What about other mom-docs? How do you "do it all?" What do you do to save time? How do you keep you and your families happy?


  1. Wonderful post! Thank you for the pep talk! We also hire help for activities that drain time and do not produce happiness, and I cannot stand the television, which brings so much time to my life. Keep on writing, we love to read it!

    1. Hey, thanks so much! Appreciated. Yeah, T.V. is pretty useless.

  2. This is a great post. I hire help for after school and activities so I can get home and cook instead of running around in the car. Since my ex got in a stable relationship and they want the kids as much as possible to be with them and their new daughter (well, almost 3), I get a lot of breathing room. I can certainly spin that to the negative because I miss them a bunch but when they are gone half the time there is time for yoga, reading, dinners with friends, watching Black Mirror/Narcos/Stranger Things/American Horror Story. And I was like you when my kids were younger - never watched TV. Now I have to declare reading nights so I don't get too addicted. Echo you big time on house cleaners and not over scheduling!! Gotta have some family dinner time not just running around every evening to sports events after you've already worked hard all day.

    1. I dream of getting back to yoga! You lucky duck!

  3. When I had a clinical job, I did no housework except dishes and tidying up. My husband does the shopping and cooking and we have weekly cleaners. Now that I'm working from home, I also do the laundry, because I can throw a load in and switch it over when I'm taking a stretch break. For years I only watched TV while I was folding laundry, walking on the treadmill or tidying the bedroom. I never sat down and just watched TV. I always had more child care than I had work hours - when I worked 30 hours a week, we paid for full-time child care. We hired a college student to drive the kid around in the afternoons until she got her license.

    We were lucky that Eve did not like being very busy - she had activities every day one year and HATED it. She rarely needs help with homework and we don't police it. Plus she goes to bed early. She went to bed by 8:00 PM until she was in 6th grade, when we gave her control over her bedtime; as a HS junior she is asleep by 9:30.

    1. Very good to have the equal division of labor there. And yes, I agree, we are also very lucky that our son can't handle alot of group activities, because it keeps us out of them. We've accidentally discovered that family activities are both better for him and better for all of us.
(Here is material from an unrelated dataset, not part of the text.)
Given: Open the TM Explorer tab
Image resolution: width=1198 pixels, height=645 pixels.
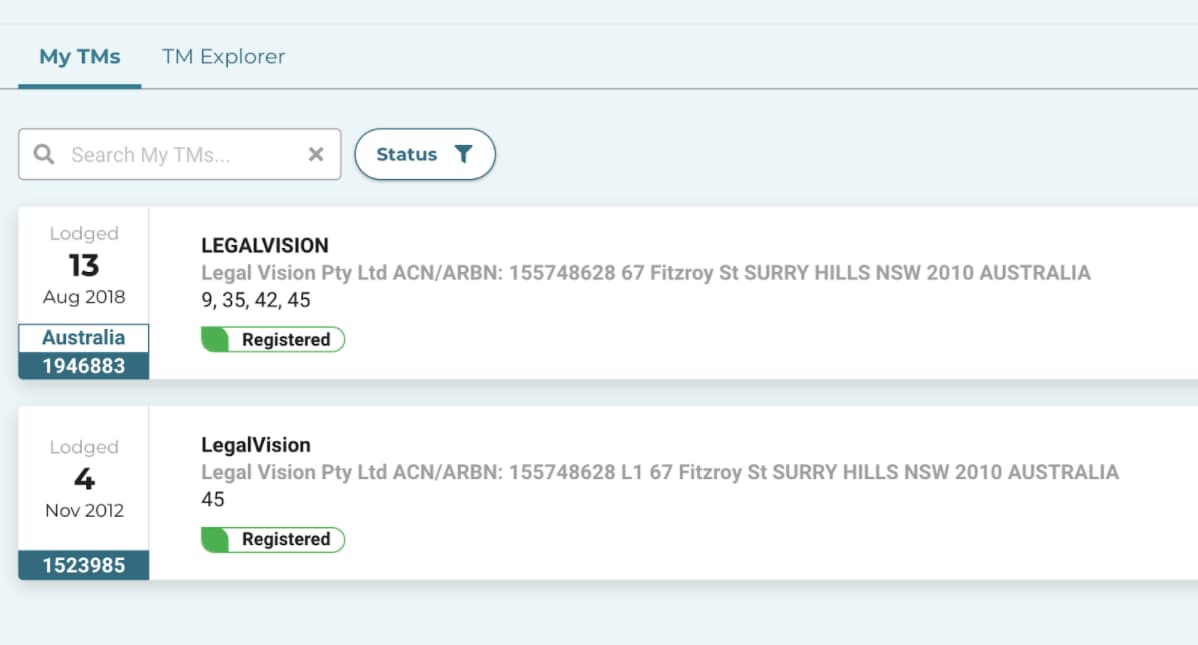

  4. Great tips! Agree, ordering online (with speedy delivery) is the way to go. Another thing, don't sweat the small stuff. How's that for easier said than done, but important nonetheless.
    And know when to and when NOT to multitask.
    And even when beyond the infant/toddler years, it's still so important and oft-forgotten to get some (more) SLEEP.

  5. Great post! "Perfectly imperfect" has been my mantra too. So far we've limited activities (kids are just 2 and 4) and hope to keep it that way. I try to be conscious of what I am prioritizing - i.e. Feel good about getting the workout in, rather than focusing on what didn't get done.